La crisis del cáncer en la Región de Los Lagos abrió un nuevo debate sobre cómo enfrentar la falta de infraestructura y especialistas en el sur del país. Durante el primer capítulo del programa El Pulso de Chile de TVN, el gobernador regional Alejandro Santana aseguró que la zona enfrenta una “emergencia sanitaria” debido a las altas cifras de mortalidad asociadas a esta enfermedad.
“Nosotros estamos hoy día con, declarada, una emergencia sanitaria por el cáncer”, afirmó la autoridad regional, a propósito de la necesidad de centros de salud especializados en la región.
¿Da lo mismo cuando el promedio nacional es 19% de mortalidad en cáncer y en la región de Los Lagos es 33%? ¿Le podemos dar la misma prioridad o el mismo enfoque o la o los mismos recursos cuando hay una región que casi duplica el promedio nacional?, no es posible.

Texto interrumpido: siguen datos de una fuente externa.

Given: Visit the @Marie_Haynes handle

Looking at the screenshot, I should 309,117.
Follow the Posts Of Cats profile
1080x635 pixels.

El gobernado defendió la necesidad de acelerar soluciones mediante alianzas con el sector privado. Planteó que actualmente el Estado no cuenta con recursos suficientes para desarrollar rápidamente un centro oncológico completamente público. “Es posible que hoy día el Estado se haga cargo de la construcción de un hospital o centro oncológico, no es posible, no hay plata”, afirmó.
En esa línea, explicó que el Gobierno Regional impulsa un modelo de colaboración con clínicas privadas y respaldo de Fonasa para enfrentar la falta de especialistas y reducir los tiempos de espera. “No podemos esperar 12 o 14 años una solución. No podemos esperar a tener fierro y cemento sin especialistas que se hagan cargo de estas patologías”, indicó.
Las declaraciones generaron diferencias con el senador Fidel Espinoza (PS), quien defendió la idea de levantar un hospital público en Puerto Montt. El parlamentario recordó que Carabineros entregó un terreno fiscal para concretar el proyecto.
“Conseguimos un terreno público del Estado. Carabineros de Chile entregó un terreno para que sea un hospital público, no para que sea un hospital licitado”, enfatizó.
El debate se da en medio de crecientes cuestionamientos por la falta de especialistas, las listas de espera y la centralización de la atención oncológica en el país, especialmente en regiones del Sur.